The network of interactions among fluid elements and coherent structures gives rise to the incredibly rich dynamics of vortical flows. These interactions can be described with the use of mathematical tools from the emerging field of network science, which leverages graph theory, dynamical systems theory, data science, and control theory. The blending of network science and fluid mechanics facilitates the extraction of the key interactions and communities in terms of vortical elements, modal structures, and particle trajectories. Phase-space techniques and time-delay embedding enable a network-based analysis of time-series measurements in terms of visibility, recurrence, and cluster transitions. Equipped with the knowledge of interactions and communities, the network-theoretic approach enables the analysis, modeling, and control of fluid flows, with a particular emphasis on interactive dynamics. In this article, we provide a brief introduction to network science and an overview of the progress on network-based strategies to study the complex dynamics of fluid flows. Case studies are surveyed to highlight the utility of network-based techniques to tackle a range of problems from fluid mechanics. Towards the end of the paper, we offer an outlook on network-inspired approaches.

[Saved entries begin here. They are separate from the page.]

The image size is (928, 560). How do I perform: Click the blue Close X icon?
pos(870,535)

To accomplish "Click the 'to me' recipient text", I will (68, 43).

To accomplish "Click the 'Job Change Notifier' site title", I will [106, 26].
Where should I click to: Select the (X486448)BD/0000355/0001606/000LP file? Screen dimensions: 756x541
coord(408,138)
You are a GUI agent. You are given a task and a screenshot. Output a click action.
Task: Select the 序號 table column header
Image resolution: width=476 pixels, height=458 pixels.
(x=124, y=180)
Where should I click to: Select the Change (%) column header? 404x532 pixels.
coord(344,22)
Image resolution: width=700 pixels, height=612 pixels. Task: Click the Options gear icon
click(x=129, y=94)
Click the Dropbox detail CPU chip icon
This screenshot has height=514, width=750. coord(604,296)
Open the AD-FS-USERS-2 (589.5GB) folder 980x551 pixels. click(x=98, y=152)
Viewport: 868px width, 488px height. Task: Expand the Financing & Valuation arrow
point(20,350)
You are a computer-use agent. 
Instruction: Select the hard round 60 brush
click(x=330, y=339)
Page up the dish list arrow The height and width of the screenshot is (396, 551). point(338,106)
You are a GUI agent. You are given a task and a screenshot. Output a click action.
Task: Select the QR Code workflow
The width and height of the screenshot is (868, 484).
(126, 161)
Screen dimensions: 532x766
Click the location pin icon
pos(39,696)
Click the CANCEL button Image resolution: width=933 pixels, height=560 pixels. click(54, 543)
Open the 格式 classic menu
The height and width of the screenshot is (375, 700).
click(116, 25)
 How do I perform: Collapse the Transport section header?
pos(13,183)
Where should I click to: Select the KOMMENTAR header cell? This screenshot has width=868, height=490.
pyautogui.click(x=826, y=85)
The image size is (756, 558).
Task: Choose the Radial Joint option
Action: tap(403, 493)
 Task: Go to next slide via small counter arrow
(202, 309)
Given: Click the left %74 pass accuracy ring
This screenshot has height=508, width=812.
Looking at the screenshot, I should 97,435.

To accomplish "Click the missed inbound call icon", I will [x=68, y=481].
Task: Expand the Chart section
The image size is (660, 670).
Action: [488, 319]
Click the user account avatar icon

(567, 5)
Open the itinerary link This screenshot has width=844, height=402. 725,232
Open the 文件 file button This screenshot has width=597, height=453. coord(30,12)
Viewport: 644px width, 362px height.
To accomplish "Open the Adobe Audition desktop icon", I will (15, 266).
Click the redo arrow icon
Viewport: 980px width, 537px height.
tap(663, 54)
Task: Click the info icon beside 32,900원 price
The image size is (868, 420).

流体元素和连贯结构之间的相互作用网络产生了令人难以置信的丰富的涡流动力学。这些相互作用可以使用新兴网络科学领域的数学工具来描述，该领域利用图论、动态系统理论、数据科学和控制理论。网络科学和流体力学的融合有助于提取涡旋元素、模态结构和粒子轨迹方面的关键相互作用和群落。相空间技术和时间延迟嵌入使基于网络的时间序列测量在可见性、重复性和集群转换方面的分析成为可能。网络理论方法具备相互作用和社区的知识，能够对流体流动进行分析、建模和控制，特别强调互动动态。在本文中，我们简要介绍了网络科学，并概述了基于网络的策略研究流体流动复杂动力学的进展。对案例研究进行了调查，以突出基于网络的技术在解决流体力学中的一系列问题方面的效用。在本文的最后，我们对受网络启发的方法进行了展望。